Putting this together, and using bold for vectors and matrices because I prefer that, we have
\mathbf{y_t} = \mathbf{H_t} \mathbf{z_t} + \mathbf{u_t} + \mathbf{\epsilon_t}, \qquad \mathbf{\epsilon_t} \sim \mathcal{N}(0, \sigma_h^2)
\mathbf{z_{t+1}} = \mathbf{f} \cdot \mathbf{z_t} + \mathbf{\eta_t}, \qquad \mathbf{\eta_t} \sim \mathcal{N}(0, \mathbf{\sigma_q^2})

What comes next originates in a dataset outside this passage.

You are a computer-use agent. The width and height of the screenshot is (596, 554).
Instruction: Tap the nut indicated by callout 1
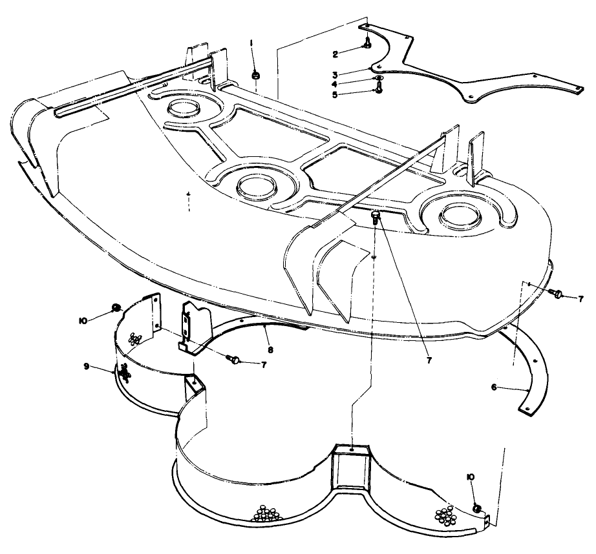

\mathbf{u_t} = \mathbf{X_t} \mathbf{\beta}
And the form of z_t is something like
\begin{bmatrix}
\text{AR effect, store 1} \\
\text{seasonal effect 1, store 1} \\
... \\
\text{seasonal effect 6, store 1} \\
... \\
\text{AR effect, store } N_s \\
\text{seasonal effect ,1 store } N_s \\
... \\
\text{seasonal effect 6, store } N_s
\end{bmatrix}
Then \mathbf{H_t}, which has shape N_s \times N_z, sums the states to the observation dimension \text{length}(y_t) = N_s, is something like (for N_s = 2, and the day of the week is such that the third seasonal component is selected)
\begin{bmatrix}
1 & 0 & 0 & 1 & 0 & 0 & 0 & 0 & 0 & 0 & 0 & 0 & 0 & 0 \\
0 & 0 & 0 & 0 & 0 & 0 & 1 & 0 & 0 & 1 & 0 & 0 & 0 & 0
\end{bmatrix}
The 1st column means we select store 1’s AR component. Col 4 is the same as we are selecting the 3rd seasonal effect for store 1. Col 8 means we select store 2’s AR component. Col 11 means we select the 3rd seasonal effect for store 2.
At the moment, this is all independent except for the common \sigma_h. But we can extend this to share information between stores in a few ways:
- Common AR and seasonal effects between stores
- hierarchical priors on \mathbf{\sigma_q}, \beta
- Allowing covariance between disturbances (matrix Q), or cross-correlations between AR steps (matrix \textbf{F})
Although I don’t know how easy it is to control priors in dynamax as it isn’t a PPL. Does anyone have experience with this?
Let me know what you all think, but I’d been keen to contribute this.